Notch1 augments NF-κB activity by facilitating its nuclear retention

Notch1 specifically upregulates expression of the cytokine interferon-γ in peripheral T cells through activation of NF-κB. However, how Notch mediates NF-κB activation remains unclear. Here, we examined the temporal relationship between Notch signaling and NF-κB induction during T-cell activation. NF-κB activation occurs within minutes of T-cell receptor (TCR) engagement and this activation is sustained for at least 48 h following TCR signaling. We used γ-secretase inhibitor (GSI) to prevent the cleavage and subsequent activation of Notch family members.
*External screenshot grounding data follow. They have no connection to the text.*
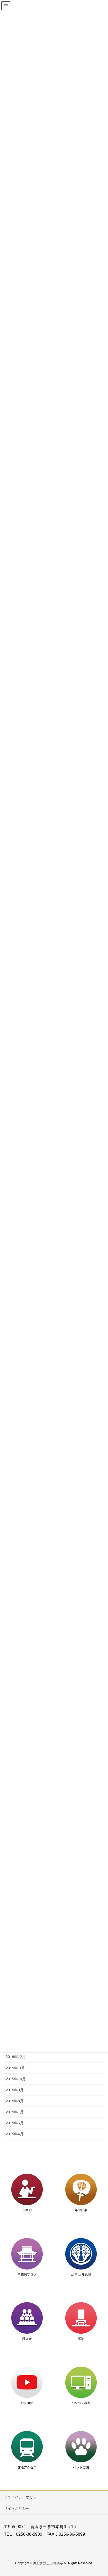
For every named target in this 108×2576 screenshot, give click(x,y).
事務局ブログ (27, 2274)
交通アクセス (27, 2467)
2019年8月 (15, 2101)
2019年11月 (15, 2068)
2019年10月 (16, 2079)
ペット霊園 (81, 2467)
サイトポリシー (17, 2508)
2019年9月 (15, 2090)
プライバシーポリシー (22, 2497)
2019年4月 (15, 2134)
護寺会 (27, 2338)
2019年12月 (16, 2057)
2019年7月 (15, 2112)
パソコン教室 (81, 2403)
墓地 (81, 2338)
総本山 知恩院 (81, 2274)
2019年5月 (15, 2123)
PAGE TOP (99, 2494)
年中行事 (81, 2210)
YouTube (27, 2403)
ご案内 (27, 2210)
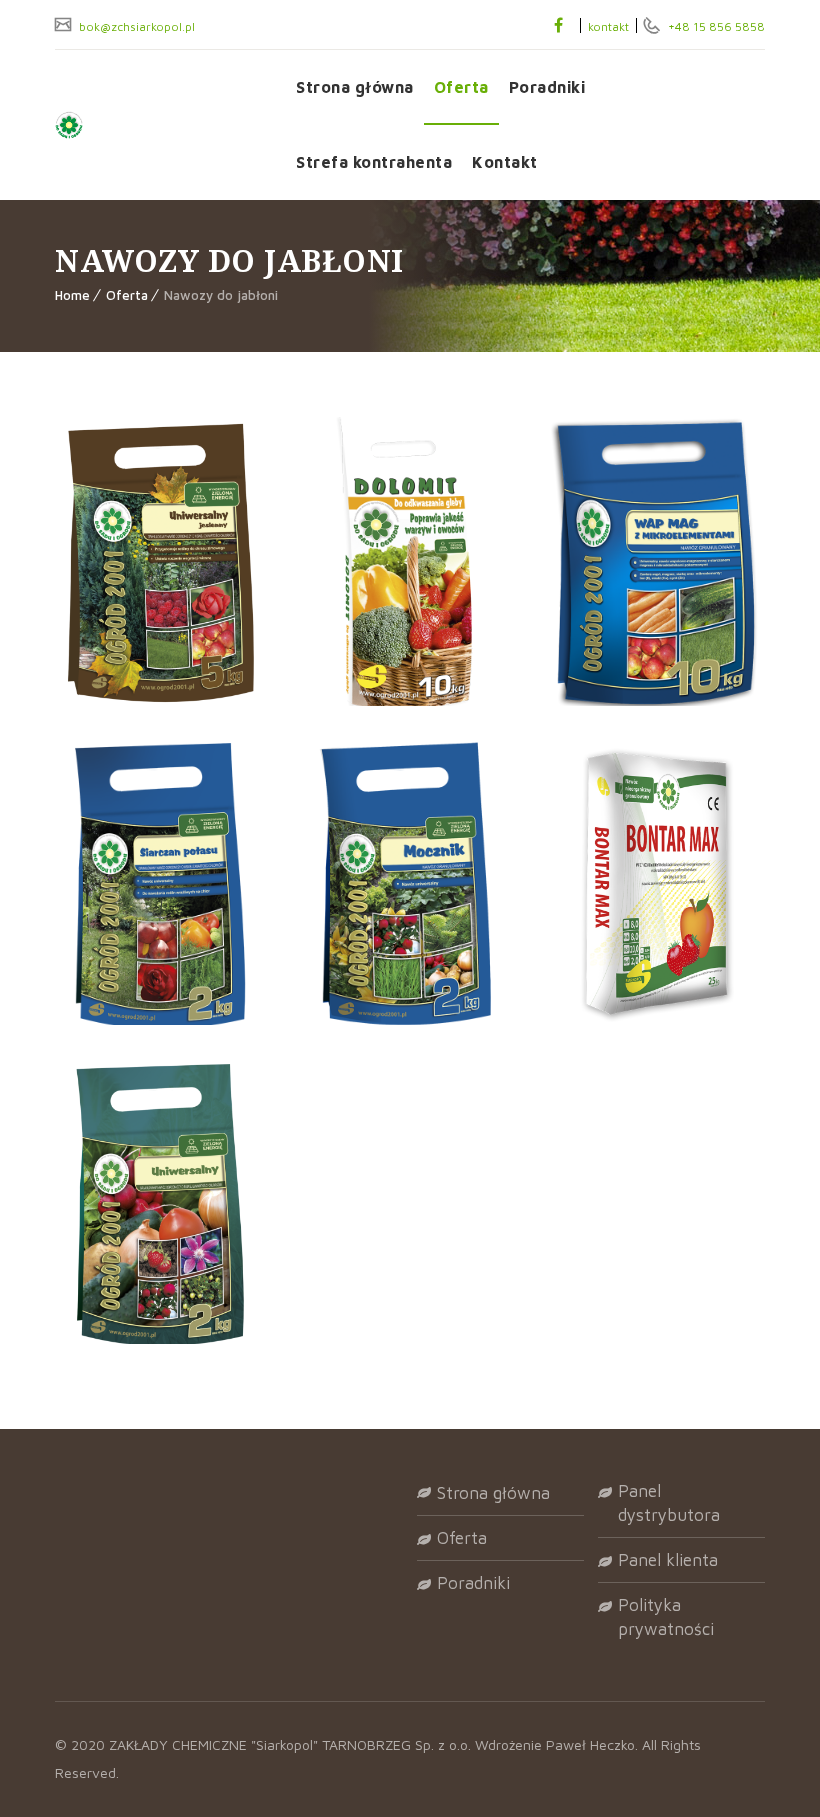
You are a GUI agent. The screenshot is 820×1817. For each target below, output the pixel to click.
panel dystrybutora (669, 1503)
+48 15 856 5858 (715, 26)
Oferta (461, 87)
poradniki (473, 1583)
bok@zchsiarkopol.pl (135, 26)
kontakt (608, 26)
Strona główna (355, 87)
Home (72, 295)
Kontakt (505, 162)
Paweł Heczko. (594, 1744)
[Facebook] (558, 25)
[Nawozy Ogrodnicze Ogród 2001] (160, 125)
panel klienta (668, 1560)
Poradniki (547, 87)
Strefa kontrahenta (374, 162)
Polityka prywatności (666, 1617)
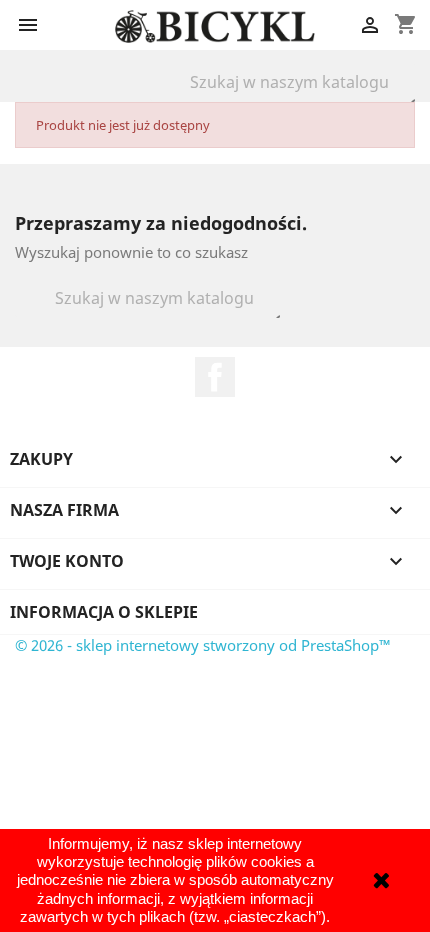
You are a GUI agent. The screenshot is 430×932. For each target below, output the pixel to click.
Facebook (215, 377)
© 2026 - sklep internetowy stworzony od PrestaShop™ (203, 645)
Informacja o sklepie (104, 612)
We demonstrate that GSI blocked the later, sustained NF-κB activation, but did not affect the initial activation of NF-κB. Using biochemical approaches, as well as confocal microscopy, we show that the intracellular domain of Notch1 (N1^IC) directly interacts with NF-κB and competes with IκBα, leading to retention of NF-κB in the nucleus. Additionally, we show that N1^IC can directly regulate IFN-γ expression through complexes formed on the IFN-γ promoter. Taken together, these data suggest that there are two 'waves' of NF-κB activation: an initial, Notch-independent phase, and a later, sustained activation of NF-κB, which is Notch dependent.